God is pure goodness. The devil, having no creative properties of his own, has only one option- to take the goodness and turn it into evil.
That means that all sin spawns from something good. The soul-darkening things we do always start with a small decision between two good things.
Example: “I have some free time today. I can exercise or read. You know what? I am tired today so I think I will read.”
That situation might seem trivial. It might seem like both are valid options and would not lead to sin. However, when reading becomes the consistent choice time after time, you begin to ignore your physical health and then become guilty of the sin of sloth.
Another example: “I have some work to do, but it can wait until tomorrow. I should be with my family and play with my kids. You know what? I can let them watch TV for a bit while I finish my work. Two birds with one stone. (Thanks TV!)”
This one is a bit more obvious. Granted, work is a good thing; it provides economic stability for your family and personal satisfaction for a job well done. But time with your family is a higher priority, especially when work can wait until tomorrow. Hence, the sin of greed and/or pride consumes us.

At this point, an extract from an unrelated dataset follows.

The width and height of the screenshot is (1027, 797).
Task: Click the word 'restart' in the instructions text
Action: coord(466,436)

Two good things. That’s all the devil needs to convince you that the lower option is the most important. More often than not, we are tempted to do that lower thing because, as St. Thomas Aquinas put it, “[we] desire evil . . . insofar as [we] think it good. Hence [our] intention primarily aims at the good and only incidentally touches on the evil” (Thomas’s Commentary on the Nicomachean Ethics. Book I: The Good for Man. Chapter 1, Section 2, under Commentary. # 10).
Thus, “incidentally,” we refuse God’s fresh and natural goodness and settle for the knock-off version through which we fall short of building up the spiritual nourishment we need to thrive.

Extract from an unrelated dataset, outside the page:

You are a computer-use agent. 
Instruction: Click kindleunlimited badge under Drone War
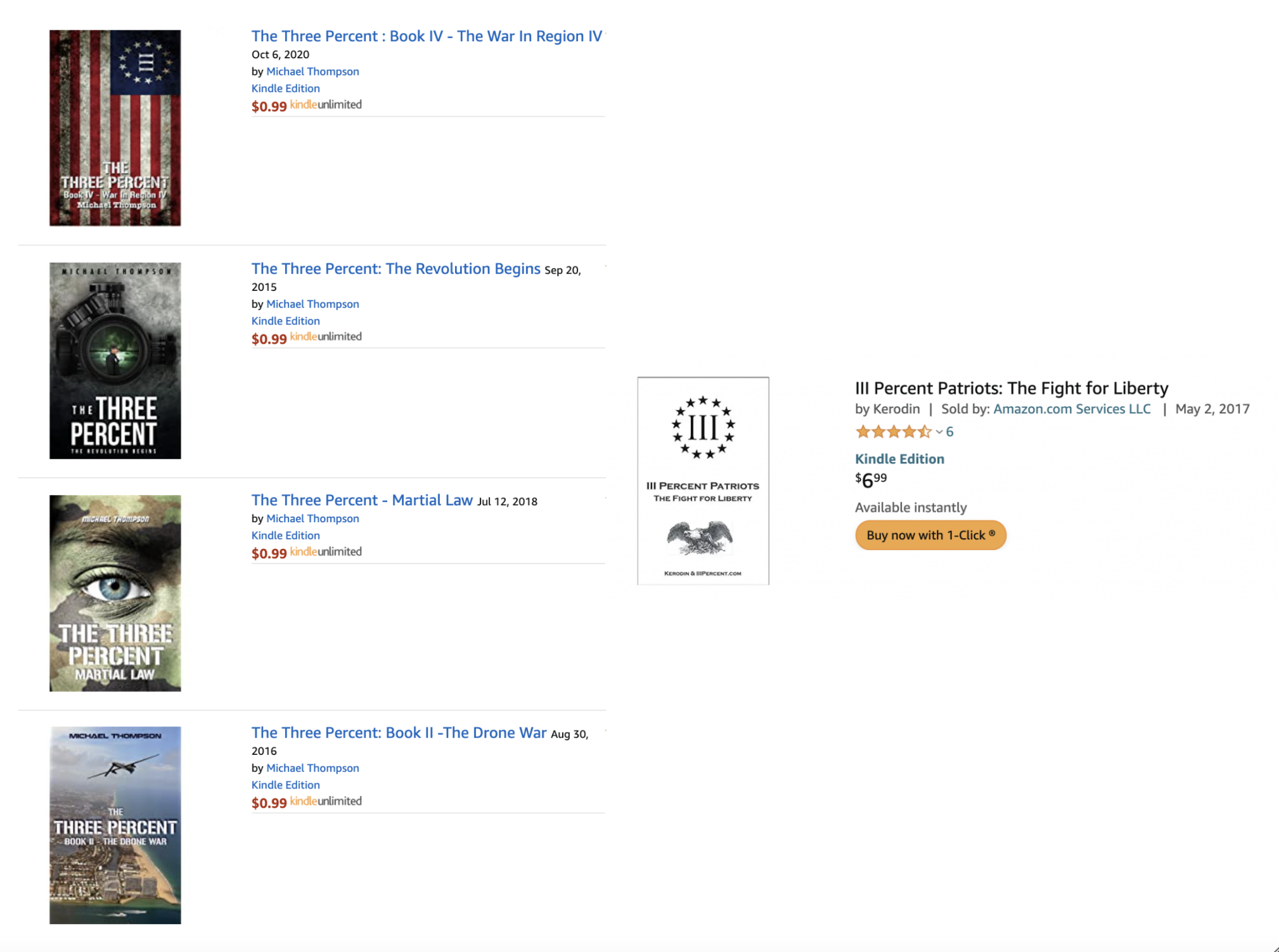(x=326, y=801)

So, how to de overcome this catch-22?
We pull a “St. Francis de Sales.”
St. Francis de Sales had a giant intellect. Strangely enough, his written work was not nearly as prolific as other saints that had similar mental capacities such as Aquinas or even Fulton J. Sheen. The majority of his writing came from letters that he wrote to the people in his diocese, especially lay men and women. He chose to be a pastor more than a writer.
De Sales had two very good things to choose between in his ministry: to write about God or to pastor his people. He chose the latter and, as a result, he was canonized as the patron of writers and journalists. He sought wisdom over knowledge and, as a result, was given knowledge and the highest credit for his writing that one could ever receive. He “[sought] first the kingdom of God and his righteousness, and all these things [were] added to [him]” (Matthew 6:33).

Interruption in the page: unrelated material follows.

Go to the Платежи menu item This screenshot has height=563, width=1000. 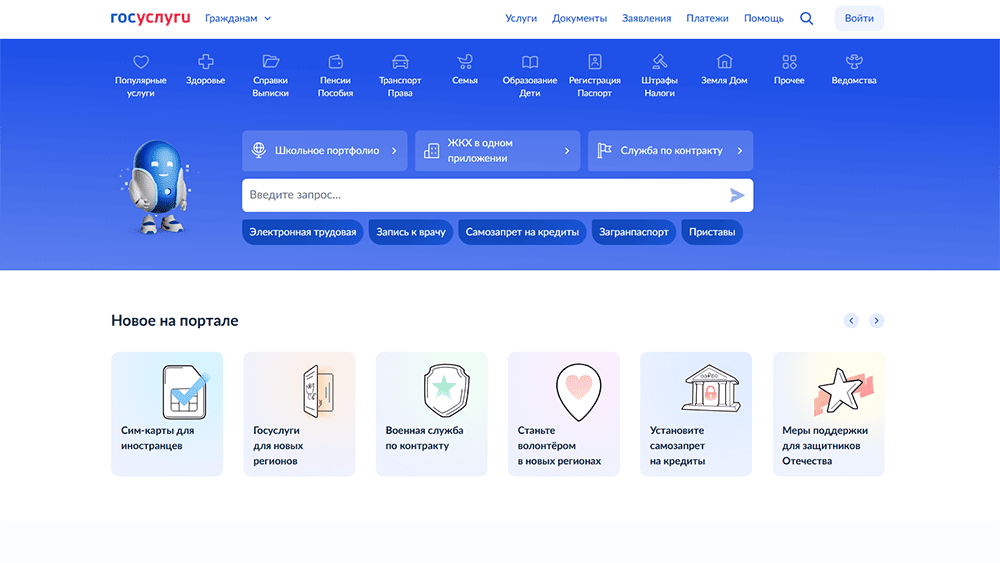(x=707, y=18)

St. Therese of Lisieux had a similar experience. She was a mere teen when she entered Carmel. Prior to her immersion into the cloister, she pondered the vocation of becoming a missionary. In her memoir, The Story of a Soul, she wrote: “I long to bring light to souls, like the prophets and doctors; to go to the ends of the earth to preach Your name, to plant Your glorious Cross, my Beloved, on pagan shores. One mission field alone would never be enough; all the world, even its remotest islands, must be my mission field. Nor would my mission last a few short years, but from the beginning of the world to the End of Time.”
She never made it to the ends of the earth physically, but her spirit was deemed worthy of the honor of Patroness of Missionaries after her canonization. While God withheld the satisfaction of her holy desires on earth, He gave her all missions in abundance after receiving her eternal reward.
We often have to choose between two good things in our lives. The devil will try to convince you to go for the one that will have the least impact on your salvation and of those you were meant to serve.
To truly know what way to go when confronted with two good things, prioritize your choices with God at the forefront of your decision-making process in prayer. Allow Him to be the fulcrum by which you make each and every daily choice. Unite your conscience with steadfast prayer. You’ll find that, at some point during your spiritual journey, you’ll be given the cross of detachment, just like St. Francis de Sales and St. Therese, through which you’ll be given the gift of humility and wisdom.
Guided by the will of God through these gifts, your choice will be obvious.